Re: WAL logging problem in 9.4.3?

From: Martijn van Oosterhout <kleptog(at)svana(dot)org>
To: Andres Freund <andres(at)anarazel(dot)de>
Cc: PostgreSQL-development <pgsql-hackers(at)postgresql(dot)org>
Subject: Re: WAL logging problem in 9.4.3?
Date: 2015-07-03 05:20:49
Message-ID: 20150703052048.GA20285@svana.org
Views: Raw Message | Whole Thread | Download mbox | Resend email
Thread:
Lists: pgsql-hackers

On Fri, Jul 03, 2015 at 12:21:02AM +0200, Andres Freund wrote:
> Hi,
>
> On 2015-07-03 00:05:24 +0200, Martijn van Oosterhout wrote:
> > === Start with an empty database
>
> My guess is you have wal_level = minimal?

Default config, was just initdb'd. So yes, the default wal_level =
minimal.

> > === Note the index file is 8KB.
> > === At this point nuke the database server (in this case it was simply
> > === destroying the container it was running in.
>
> How did you continue from there? The container has persistent storage?
> Or are you repapplying the WAL to somewhere else?

The container has persistant storage on the host. What I think is
actually unusual is that the script that started postgres was missing
an 'exec" so postgres never gets the signal to shutdown.
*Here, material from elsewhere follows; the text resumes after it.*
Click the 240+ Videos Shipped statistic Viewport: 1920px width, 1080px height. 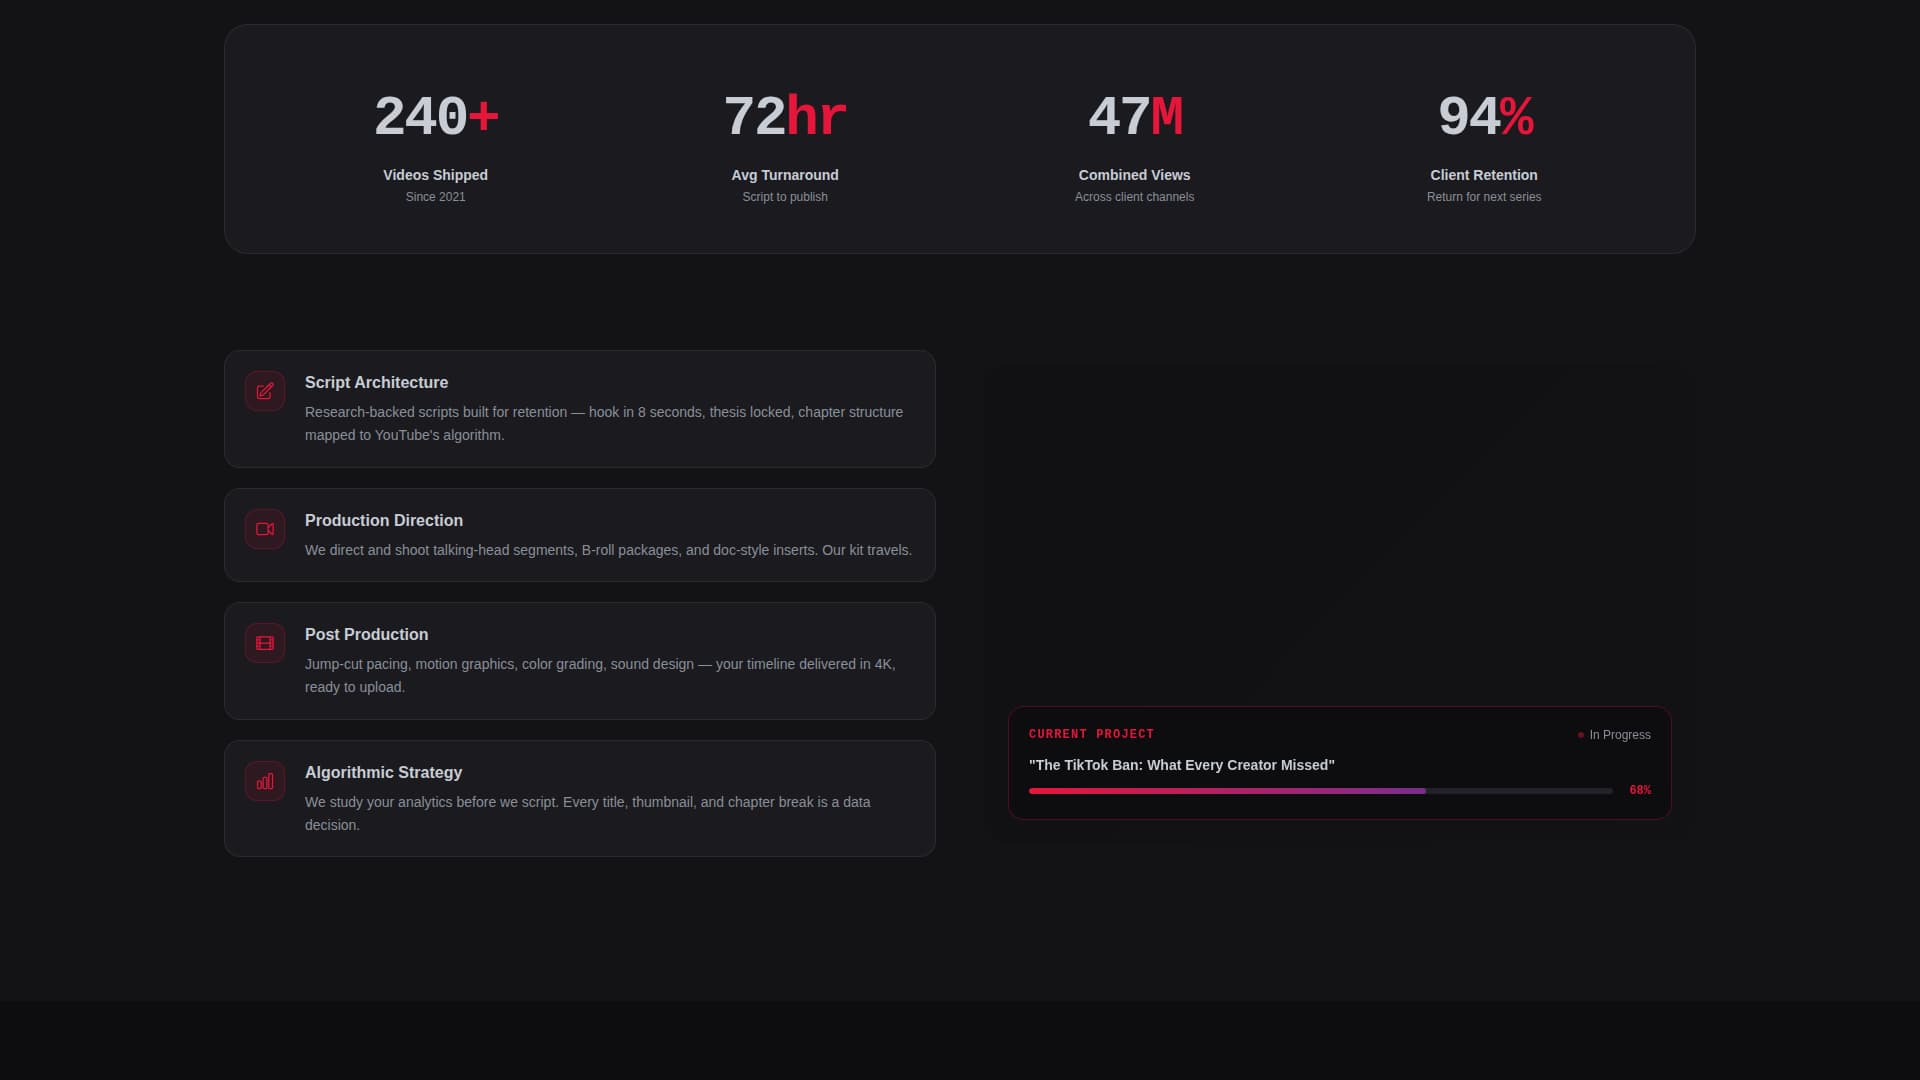click(x=435, y=115)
> > martijn(at)martijn-jessie:$ sudo /usr/lib/postgresql/9.4/bin/pg_xlogdump -p /data/postgres/pg_xlog/ 000000010000000000000001 |grep -wE '16389|16387|16393'
> > rmgr: XLOG len (rec/tot): 72/ 104, tx: 0, lsn: 0/016A9240, prev 0/016A9200, bkp: 0000, desc: checkpoint: redo 0/16A9240; tli 1; prev tli 1; fpw true; xid 0/686; oid 16387; multi 1; offset 0; oldest xid 673 in DB 1; oldest multi 1 in DB 1; oldest running xid 0; shutdown
> > rmgr: Storage len (rec/tot): 16/ 48, tx: 0, lsn: 0/016A92D0, prev 0/016A92A8, bkp: 0000, desc: file create: base/16385/16387
> > rmgr: Sequence len (rec/tot): 158/ 190, tx: 686, lsn: 0/016B5E50, prev 0/016B5D88, bkp: 0000, desc: log: rel 1663/16385/16387
> > rmgr: Storage len (rec/tot): 16/ 48, tx: 686, lsn: 0/016B5F10, prev 0/016B5E50, bkp: 0000, desc: file create: base/16385/16389
> > rmgr: Storage len (rec/tot): 16/ 48, tx: 686, lsn: 0/016BB028, prev 0/016BAFD8, bkp: 0000, desc: file create: base/16385/16393
> > rmgr: Sequence len (rec/tot): 158/ 190, tx: 686, lsn: 0/016BE4F8, prev 0/016BE440, bkp: 0000, desc: log: rel 1663/16385/16387
> > rmgr: Storage len (rec/tot): 16/ 48, tx: 686, lsn: 0/016BE6B0, prev 0/016BE660, bkp: 0000, desc: file truncate: base/16385/16389 to 0 blocks
> > rmgr: Storage len (rec/tot): 16/ 48, tx: 686, lsn: 0/016BE6E0, prev 0/016BE6B0, bkp: 0000, desc: file truncate: base/16385/16393 to 0 blocks
> > pg_xlogdump: FATAL: error in WAL record at 0/16BE710: record with zero length at 0/16BE740
>
> Note that the truncate will lead to a new, different, relfilenode.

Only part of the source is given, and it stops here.